Can someone give me a reference about projective bundles from a differential-geometric point of view? I am not very familiar with algebraic geometry. I would like, for example, some theory about when a projective bundle comes from a vector bundle, and when not (I guess it has to do with cohomology, just like projective representations).
Better if the material is a little didactic!
Thanks.
The smooth and topological answers should agree so I will just concentrate on the topological case. Let me restrict attention to the complex case although the real case looks similar.

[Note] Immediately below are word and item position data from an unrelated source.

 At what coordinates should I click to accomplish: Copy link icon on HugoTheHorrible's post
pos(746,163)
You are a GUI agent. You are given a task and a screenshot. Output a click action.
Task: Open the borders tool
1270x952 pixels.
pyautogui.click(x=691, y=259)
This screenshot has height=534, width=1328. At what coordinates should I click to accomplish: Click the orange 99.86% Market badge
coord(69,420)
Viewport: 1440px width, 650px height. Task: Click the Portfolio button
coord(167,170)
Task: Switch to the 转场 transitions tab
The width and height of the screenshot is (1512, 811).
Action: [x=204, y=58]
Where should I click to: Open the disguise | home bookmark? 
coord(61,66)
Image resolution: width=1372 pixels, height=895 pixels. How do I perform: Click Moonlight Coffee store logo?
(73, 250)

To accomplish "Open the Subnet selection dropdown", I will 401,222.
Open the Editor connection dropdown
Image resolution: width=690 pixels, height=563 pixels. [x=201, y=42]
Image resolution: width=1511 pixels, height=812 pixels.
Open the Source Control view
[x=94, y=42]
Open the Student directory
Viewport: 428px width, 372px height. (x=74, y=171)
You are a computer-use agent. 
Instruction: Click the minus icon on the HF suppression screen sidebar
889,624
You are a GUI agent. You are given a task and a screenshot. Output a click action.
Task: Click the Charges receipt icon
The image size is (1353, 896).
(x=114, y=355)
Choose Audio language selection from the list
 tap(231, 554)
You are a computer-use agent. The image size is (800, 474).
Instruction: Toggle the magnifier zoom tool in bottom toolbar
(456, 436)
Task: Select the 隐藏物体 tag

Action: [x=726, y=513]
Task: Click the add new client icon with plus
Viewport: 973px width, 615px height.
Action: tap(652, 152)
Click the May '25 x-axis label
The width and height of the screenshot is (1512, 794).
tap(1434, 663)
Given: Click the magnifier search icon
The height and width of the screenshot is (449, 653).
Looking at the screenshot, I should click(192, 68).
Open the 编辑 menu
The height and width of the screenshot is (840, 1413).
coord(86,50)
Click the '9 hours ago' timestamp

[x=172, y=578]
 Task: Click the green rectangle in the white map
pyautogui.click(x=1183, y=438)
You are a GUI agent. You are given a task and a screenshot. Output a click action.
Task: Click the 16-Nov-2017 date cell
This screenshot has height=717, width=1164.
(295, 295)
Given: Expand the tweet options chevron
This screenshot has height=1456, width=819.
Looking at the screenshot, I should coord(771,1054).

The classifying space of $\mathbb{P}^{n-1}$ bundles is $BPGL_n(\mathbb{C})$. There is a natural functor from rank $n$ complex vector bundles to $\mathbb{P}^{n-1}$-bundles and it corresponds by the Yoneda lemma to the natural map $BGL_n(\mathbb{C}) \to BPGL_n(\mathbb{C})$ on classifying spaces. There is a short exact sequence of topological groups
$$1 \to \mathbb{C}^{\times} \to GL_n(\mathbb{C}) \to PGL_n(\mathbb{C}) \to 1$$
which in turn induces a longish exact sequence the end of which reads
$$\dots \to H^1(X, GL_n(\mathbb{C})) \to H^1(X, PGL_n(\mathbb{C})) \to H^2(X, \mathbb{C}^{\times}).$$
So the obstruction to a $\mathbb{P}^{n-1}$-bundle coming from a rank $n$ vector bundle is a class in $H^2(X, \mathbb{C}^{\times})$, which one can think of as a topological analogue of the Brauer group. In fact Serre showed that a natural notion of "topological Brauer group" gives precisely the torsion subgroup of $H^2(X, \mathbb{C}^{\times})$. For more details see these notes by Jeremy Booher.
(It's tempting to just think of $H^2(X, \mathbb{C}^{\times})$ as $H^3(X, \mathbb{Z})$ but then the analogy to the Brauer group and projective representations is less clear. Also I think equivariantly they actually differ.)